Today's business owners need to be presented with live, current, up to date management information, including their profitability and cash flow status.
Far too many businesses struggle due to a lack of accurate, timely management information, forewarning them of the trends occurring within their own business. Turnover is down, costs are up, overheads are soaring, and cash flow is suffering. Debtors are averaging in excess of 60 to 90 days.
All issues that need to be addressed as they occur - not 6 months after the financial year end, when the company's financial accounts are presented and it’s too late!
You need to concentrate on the important issue of running your business, and dedicate your valuable time to production, service and sales.
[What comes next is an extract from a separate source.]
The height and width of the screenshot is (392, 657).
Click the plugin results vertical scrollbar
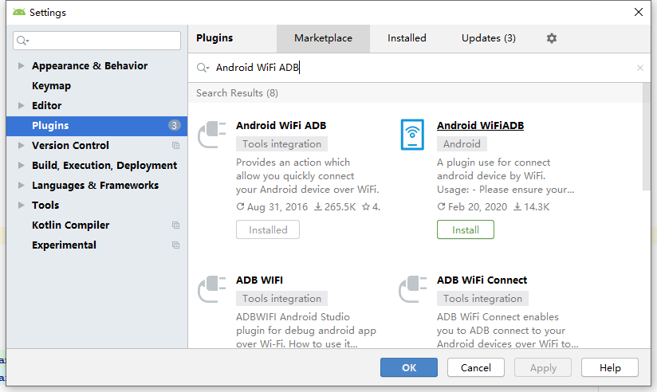tap(647, 136)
Provide regular reviews of progress at both a strategic and/or detailed level to assist with short and long term planning and commercial business decision making.
Make commercial decisions and a lot of them!
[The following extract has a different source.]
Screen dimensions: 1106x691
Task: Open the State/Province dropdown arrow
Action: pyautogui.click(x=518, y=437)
1. Always have business plan:
This can become the blueprint the company works towards it sets out its goals and aspirations in the market place over a period of time. It can be used to gauge strengths and weaknesses within your organisation to assist with future planning. It can also help when approaching major customers, Banks or other finance houses, as a means of demonstrating the company's professionalism and commitment to progress.
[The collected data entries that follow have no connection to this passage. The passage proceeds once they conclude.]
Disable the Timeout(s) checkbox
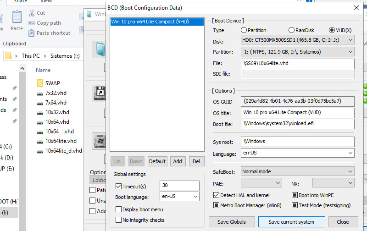The height and width of the screenshot is (231, 367). [119, 187]
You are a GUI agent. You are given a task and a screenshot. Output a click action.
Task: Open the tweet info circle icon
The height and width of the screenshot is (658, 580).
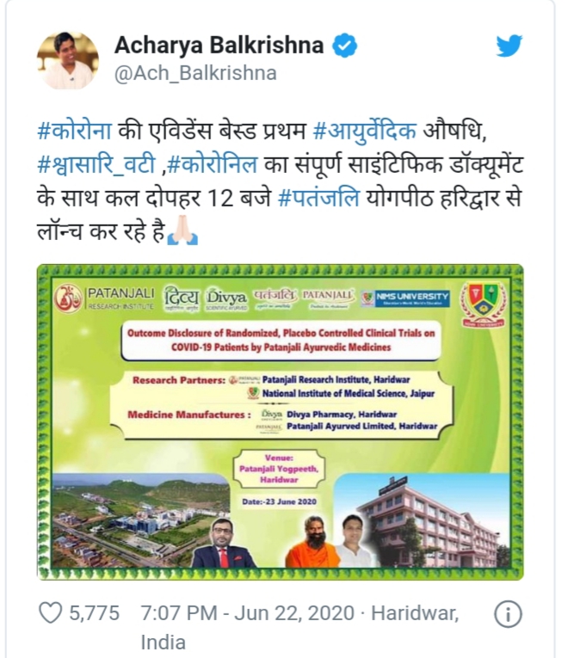(508, 614)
2. Do you need venture capital investment:
Venture capital is a type of private equity capital typically provided to undeveloped high-potential, growth companies in the interest of generating a return through an eventual trade sale of the company. Venture capital investments are generally made as cash in exchange for shares in the invested company. Venture capital typically comes from institutional investors, business angels or high net worth individuals and is pooled together by dedicated investment firms. Venture capital is most attractive for new companies with limited operating history that are too small to raise capital in the public markets and are too immature to secure a bank loan or complete a debt offering. In exchange for the high risk that venture capitalists assume by investing in smaller and less mature companies, venture capitalists usually get significant control over company decisions, in addition to a significant portion of the company's ownership.
3. Do you need a mentor?
It maybe an option that you cannot raise funds for investment or no budget to employ a management team to take your company forward, in this case you may offer shares of your company in return for a mentor.